Opposition to Northern Gateway not just environmental

CALGARY — The head of the Assembly of First Nations says aboriginal communities need to be treated as partners and not simply as afterthoughts in the planning of major projects such as the Northern Gateway pipeline.

Douglas Channel

Douglas Channel

CALGARY — The head of the Assembly of First Nations says aboriginal communities need to be treated as partners and not simply as afterthoughts in the planning of major projects such as the Northern Gateway pipeline.

The $5.5-billion proposal by Enbridge Inc. (TSX:ENB) would see Alberta crude shipped to the West Coast by pipeline and exported to Asian markets by super tankers from a marine terminal at Kitimat, B.C.

Northern Gateway has attracted fierce opposition from First Nations, environmental and other groups who fear oil could be spilled from the pipeline itself or from the tankers sailing through narrow coastal channels and cause grave ecological harm.

National Chief Shawn Atleo, a resident of the West Coast, said environmental concerns aside, lack of consultation with First Nations is a serious problem on any major project.

“First Nations will be invited into a conversation when a project is either near or partially realized already,” he said Thursday following a speech to the Calgary Chamber of Commerce.

“Business plans are in place, financing is well underway and the vision for a particular project will have gone a long way down the road already,” he said.

“First Nations are often invited in at the end.

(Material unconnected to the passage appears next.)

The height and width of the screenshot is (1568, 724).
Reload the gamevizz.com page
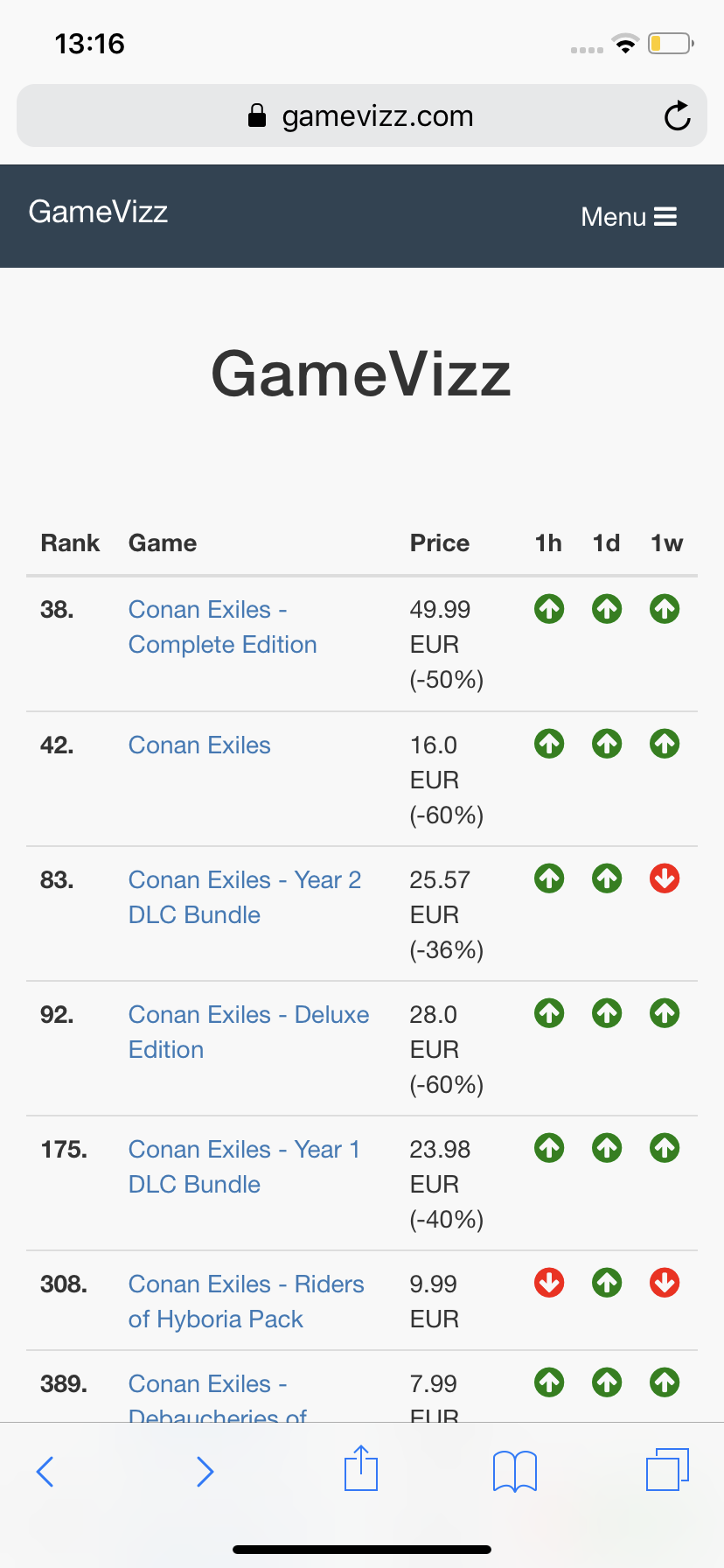coord(677,116)
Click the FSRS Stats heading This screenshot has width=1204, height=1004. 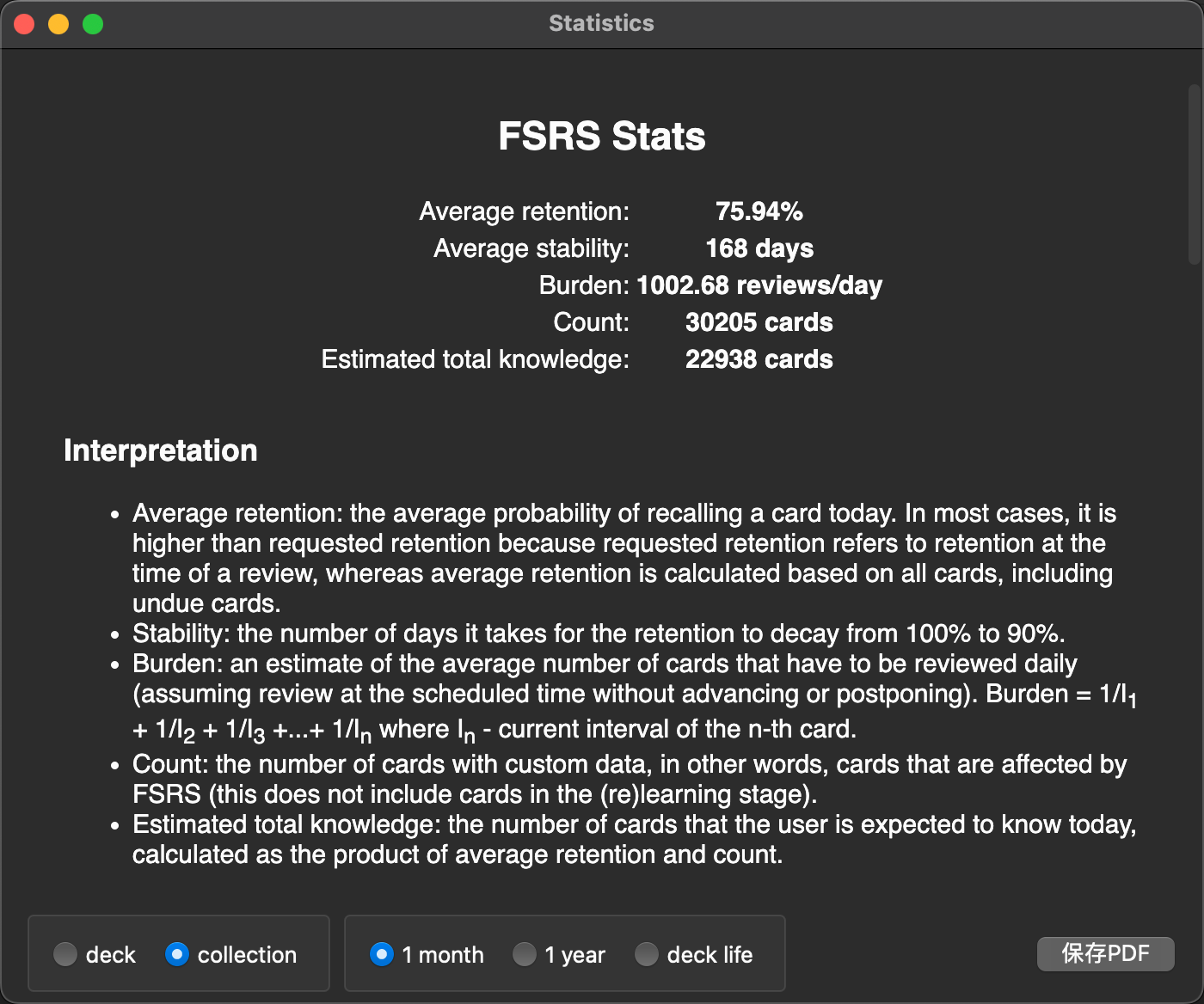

It’s very much a legal framework around consultation requirements. That’s not conducive to the rights and the treaty rights.”

Atleo said First Nations aren’t merely stakeholders when it comes to the extraction of natural resources — they are rights holders and the regulatory processes don’t reflect that reality.

“They aren’t always opposed to development; First Nations aren’t just supportive of development at any cost.”

Enbridge says the pipeline would bring jobs and economic development to northern B.C. communities. But many say it’s simply not worth it to endanger their way of life.

Atleo said aboriginal rights aren’t just a concern in regard to Northern Gateway.

“It’s not just the potential devastation from oil and gas. We’ve been subject to unilateral clear-cut logging. We’ve had industrial fish farming.

“The pattern of unilateral application of business practices and of laws and regulation in our territories is a practice that has to stop.”